THE government has been urged to make Portsmouth’s dream of becoming a national centre of excellence about D-Day a reality.
City leaders revealed plans last year to turn the D-Day Museum in Southsea into the UK’s leading resource on the Normandy landings, which took place during the Second World War.
In order to do the whole project, we need this funding to go alongside the funding from the Heritage Lottery Fund. It’s so important to us that we get it.Andrew Whitmarsh, D-Day Museum development officer
The plan is to give the seafront building a major upgrade, modernise all of its exhibitions and bring resources, such as an 83m Overlord Embroidery, into the 21st century by making them available online for a wider audience.
The cost of the project, which the city hopes to complete ahead of the 75th anniversary of D-Day in 2019, is £4.88m – but culture bosses still need to find around £600,000.

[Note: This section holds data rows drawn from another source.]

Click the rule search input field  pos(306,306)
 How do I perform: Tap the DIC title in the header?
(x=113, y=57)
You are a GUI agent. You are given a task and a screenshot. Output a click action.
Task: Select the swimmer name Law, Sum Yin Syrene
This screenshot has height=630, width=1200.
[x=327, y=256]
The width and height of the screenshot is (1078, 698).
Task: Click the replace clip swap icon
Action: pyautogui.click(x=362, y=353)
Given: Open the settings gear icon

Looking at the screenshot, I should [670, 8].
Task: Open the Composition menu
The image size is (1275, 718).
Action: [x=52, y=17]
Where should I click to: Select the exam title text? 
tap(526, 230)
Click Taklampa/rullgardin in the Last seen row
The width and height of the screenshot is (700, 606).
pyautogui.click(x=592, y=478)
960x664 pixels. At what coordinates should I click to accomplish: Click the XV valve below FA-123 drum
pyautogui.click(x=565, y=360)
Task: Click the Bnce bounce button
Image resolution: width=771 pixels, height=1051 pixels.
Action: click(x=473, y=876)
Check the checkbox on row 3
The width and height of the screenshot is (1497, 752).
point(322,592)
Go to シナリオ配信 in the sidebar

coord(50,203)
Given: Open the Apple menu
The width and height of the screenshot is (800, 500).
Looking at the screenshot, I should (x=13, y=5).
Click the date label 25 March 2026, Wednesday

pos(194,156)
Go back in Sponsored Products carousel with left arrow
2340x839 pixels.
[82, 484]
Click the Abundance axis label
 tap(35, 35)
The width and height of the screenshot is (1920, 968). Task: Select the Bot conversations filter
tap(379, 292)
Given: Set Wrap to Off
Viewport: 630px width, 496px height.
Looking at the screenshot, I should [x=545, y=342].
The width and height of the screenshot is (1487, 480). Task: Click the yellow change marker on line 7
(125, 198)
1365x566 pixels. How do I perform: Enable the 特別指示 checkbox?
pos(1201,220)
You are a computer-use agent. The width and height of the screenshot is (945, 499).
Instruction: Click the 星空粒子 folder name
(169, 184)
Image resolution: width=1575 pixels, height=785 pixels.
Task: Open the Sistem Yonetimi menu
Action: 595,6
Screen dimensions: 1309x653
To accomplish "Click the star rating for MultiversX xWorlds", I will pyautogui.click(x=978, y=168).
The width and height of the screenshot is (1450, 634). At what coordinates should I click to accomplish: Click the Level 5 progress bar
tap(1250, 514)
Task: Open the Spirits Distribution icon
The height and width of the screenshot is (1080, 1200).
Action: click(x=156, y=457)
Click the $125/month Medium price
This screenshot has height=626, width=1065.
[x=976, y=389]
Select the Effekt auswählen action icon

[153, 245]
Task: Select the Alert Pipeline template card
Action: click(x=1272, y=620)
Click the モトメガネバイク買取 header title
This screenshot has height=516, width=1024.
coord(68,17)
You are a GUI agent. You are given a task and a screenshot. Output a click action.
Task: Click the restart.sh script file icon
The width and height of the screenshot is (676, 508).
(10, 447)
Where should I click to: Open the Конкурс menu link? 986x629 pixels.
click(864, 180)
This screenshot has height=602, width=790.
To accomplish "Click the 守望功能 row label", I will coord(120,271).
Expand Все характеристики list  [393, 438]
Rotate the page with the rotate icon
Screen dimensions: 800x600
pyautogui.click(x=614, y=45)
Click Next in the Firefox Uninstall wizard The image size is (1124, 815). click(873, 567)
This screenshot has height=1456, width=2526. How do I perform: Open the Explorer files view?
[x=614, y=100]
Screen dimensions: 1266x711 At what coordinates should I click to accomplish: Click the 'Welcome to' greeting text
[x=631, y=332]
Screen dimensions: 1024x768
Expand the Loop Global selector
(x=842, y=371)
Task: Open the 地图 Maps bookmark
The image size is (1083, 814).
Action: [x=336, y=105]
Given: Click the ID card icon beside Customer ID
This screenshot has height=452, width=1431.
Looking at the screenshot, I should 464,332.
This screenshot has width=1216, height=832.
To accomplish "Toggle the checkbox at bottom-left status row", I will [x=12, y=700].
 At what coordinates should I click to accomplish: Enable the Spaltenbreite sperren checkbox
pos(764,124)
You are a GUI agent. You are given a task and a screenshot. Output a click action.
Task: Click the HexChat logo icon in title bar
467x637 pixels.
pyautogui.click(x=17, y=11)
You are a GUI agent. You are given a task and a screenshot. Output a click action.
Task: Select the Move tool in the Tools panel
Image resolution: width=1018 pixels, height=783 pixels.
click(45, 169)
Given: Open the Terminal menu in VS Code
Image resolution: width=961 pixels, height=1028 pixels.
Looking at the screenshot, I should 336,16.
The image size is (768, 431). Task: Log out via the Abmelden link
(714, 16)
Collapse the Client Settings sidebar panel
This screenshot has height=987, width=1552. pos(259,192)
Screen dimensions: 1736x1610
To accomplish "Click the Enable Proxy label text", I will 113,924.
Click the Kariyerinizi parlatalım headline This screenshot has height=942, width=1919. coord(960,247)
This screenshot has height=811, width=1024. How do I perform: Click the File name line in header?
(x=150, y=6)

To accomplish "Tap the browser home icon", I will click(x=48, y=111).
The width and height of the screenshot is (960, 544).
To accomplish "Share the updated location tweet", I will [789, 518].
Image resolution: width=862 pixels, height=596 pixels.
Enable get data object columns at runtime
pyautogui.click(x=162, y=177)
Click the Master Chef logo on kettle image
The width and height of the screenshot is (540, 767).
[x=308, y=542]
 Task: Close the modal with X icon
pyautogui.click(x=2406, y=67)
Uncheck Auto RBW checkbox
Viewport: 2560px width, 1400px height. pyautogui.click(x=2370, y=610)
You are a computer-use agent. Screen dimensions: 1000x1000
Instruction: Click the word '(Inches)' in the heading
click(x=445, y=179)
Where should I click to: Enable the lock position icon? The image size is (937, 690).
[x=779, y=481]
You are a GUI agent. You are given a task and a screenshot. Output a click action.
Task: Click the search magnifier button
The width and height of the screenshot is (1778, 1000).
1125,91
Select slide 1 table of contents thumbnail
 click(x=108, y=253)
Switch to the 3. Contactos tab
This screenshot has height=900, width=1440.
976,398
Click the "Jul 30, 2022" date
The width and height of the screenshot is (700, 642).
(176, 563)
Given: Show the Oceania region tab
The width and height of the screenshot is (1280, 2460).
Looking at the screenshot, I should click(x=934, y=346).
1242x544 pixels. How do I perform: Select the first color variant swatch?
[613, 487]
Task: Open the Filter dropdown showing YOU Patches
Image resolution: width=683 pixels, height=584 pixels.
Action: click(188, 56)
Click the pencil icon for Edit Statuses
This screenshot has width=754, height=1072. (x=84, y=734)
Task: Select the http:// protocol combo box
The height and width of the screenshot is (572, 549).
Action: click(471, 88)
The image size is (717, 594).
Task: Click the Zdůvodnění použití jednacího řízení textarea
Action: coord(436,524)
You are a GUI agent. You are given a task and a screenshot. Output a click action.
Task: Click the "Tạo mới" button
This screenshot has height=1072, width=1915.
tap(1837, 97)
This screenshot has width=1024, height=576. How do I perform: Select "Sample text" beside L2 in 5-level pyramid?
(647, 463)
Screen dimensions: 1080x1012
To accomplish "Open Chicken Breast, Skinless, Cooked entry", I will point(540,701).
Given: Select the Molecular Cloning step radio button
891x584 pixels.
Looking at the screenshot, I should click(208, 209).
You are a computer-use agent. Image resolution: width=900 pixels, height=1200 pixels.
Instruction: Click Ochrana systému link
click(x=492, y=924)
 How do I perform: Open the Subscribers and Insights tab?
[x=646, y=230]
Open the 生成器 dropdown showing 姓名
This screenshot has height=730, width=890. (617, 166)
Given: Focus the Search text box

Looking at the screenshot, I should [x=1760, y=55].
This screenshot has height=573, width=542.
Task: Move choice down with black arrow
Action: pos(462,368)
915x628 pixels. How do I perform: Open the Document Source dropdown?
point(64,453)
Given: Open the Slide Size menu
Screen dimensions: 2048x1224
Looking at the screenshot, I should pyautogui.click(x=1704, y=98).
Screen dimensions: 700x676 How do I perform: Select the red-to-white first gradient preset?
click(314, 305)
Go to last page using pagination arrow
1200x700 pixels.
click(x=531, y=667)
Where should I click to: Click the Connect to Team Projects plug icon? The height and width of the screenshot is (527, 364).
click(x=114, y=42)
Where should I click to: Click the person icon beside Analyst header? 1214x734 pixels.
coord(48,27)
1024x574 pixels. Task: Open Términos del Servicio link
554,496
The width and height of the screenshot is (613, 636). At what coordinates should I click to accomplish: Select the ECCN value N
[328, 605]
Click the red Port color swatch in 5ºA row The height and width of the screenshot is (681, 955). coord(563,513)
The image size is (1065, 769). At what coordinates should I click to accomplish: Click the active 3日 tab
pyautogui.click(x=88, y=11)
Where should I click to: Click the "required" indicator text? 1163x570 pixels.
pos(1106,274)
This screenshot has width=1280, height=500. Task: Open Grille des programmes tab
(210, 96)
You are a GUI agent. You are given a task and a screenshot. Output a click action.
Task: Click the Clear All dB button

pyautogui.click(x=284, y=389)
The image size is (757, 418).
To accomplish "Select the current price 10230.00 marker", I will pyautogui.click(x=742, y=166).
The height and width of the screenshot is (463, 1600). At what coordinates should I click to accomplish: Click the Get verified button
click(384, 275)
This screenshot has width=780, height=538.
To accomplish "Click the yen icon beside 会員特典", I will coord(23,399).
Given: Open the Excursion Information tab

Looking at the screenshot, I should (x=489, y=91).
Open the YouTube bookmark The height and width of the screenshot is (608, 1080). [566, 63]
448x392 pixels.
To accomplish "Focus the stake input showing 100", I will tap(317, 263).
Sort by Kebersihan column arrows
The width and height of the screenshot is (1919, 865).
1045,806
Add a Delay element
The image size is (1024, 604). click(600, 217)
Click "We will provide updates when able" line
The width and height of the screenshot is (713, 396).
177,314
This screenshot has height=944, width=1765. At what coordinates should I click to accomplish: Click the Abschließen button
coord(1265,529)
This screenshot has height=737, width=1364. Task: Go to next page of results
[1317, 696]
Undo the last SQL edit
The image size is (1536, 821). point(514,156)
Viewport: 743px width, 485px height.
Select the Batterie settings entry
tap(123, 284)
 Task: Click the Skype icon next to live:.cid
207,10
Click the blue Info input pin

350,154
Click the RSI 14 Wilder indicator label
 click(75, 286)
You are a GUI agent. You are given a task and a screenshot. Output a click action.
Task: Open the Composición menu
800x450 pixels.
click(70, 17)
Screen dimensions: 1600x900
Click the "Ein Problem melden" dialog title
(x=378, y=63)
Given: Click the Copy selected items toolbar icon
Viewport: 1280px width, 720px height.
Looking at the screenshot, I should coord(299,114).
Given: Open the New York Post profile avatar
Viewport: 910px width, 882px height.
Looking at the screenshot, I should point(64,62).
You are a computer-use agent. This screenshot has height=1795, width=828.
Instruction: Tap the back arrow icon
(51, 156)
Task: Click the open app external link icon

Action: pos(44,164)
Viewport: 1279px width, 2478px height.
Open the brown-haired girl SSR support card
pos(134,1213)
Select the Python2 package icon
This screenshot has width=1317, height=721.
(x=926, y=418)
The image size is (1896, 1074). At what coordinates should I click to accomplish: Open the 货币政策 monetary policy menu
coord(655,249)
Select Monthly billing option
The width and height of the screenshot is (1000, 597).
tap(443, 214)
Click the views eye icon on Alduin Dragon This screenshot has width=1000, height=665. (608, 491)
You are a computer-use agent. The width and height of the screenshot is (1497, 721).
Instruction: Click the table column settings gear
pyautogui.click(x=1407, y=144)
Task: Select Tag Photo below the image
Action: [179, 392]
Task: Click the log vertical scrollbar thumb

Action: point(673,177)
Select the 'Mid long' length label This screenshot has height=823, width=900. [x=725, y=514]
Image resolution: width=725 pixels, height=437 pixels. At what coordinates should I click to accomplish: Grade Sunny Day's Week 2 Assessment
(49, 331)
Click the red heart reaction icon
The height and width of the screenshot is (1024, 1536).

Tory council leader Donna Jones has made a plea to chancellor George Osborne to stump up the outstanding balance by dipping into the Libor fund – bankers’ fines set aside for causes including military charities.
Mr Osborne replied by saying he would give the proposal ‘full consideration’ in the upcoming Autumn Statement. Now he is being urged to act on his word.
Andrew Whitmarsh, D-Day Museum development officer, said: ‘The story of D-Day is still important to people today.
‘D-Day has effects that are still felt today. The world would be different if it had gone differently.
‘In order to do the whole project, we need this funding to go alongside the funding from the Heritage Lottery Fund. It’s so important to us that we get it.’
In her letter to Mr Osborne, Cllr Jones said: ‘The aim of the Transforming D-Day project is to bring the story of D-Day to life for future generations: a story of courage and determination, comradeship and sacrifice, secrecy and deception, innovation and tactics.
‘In doing so, we want to establish the museum as the national centre for remembering D-Day – inspiring a greater understanding of what happened before, during and after the landings, and exploring why D-Day is still relevant.’
The Heritage Lottery Fund has pledged £3.8m, subject to the council submitting final project proposals.
The council is contributing £350,000, another £50,000 has come from the organisers of Victorious Festival and £16,000 has come from other donations.
As part of the project, a new activities programme would be drawn up as well as a new website forming the ‘hub’ of a national D-Day network.
The museum is the only one in the country solely focused on the D-Day landings.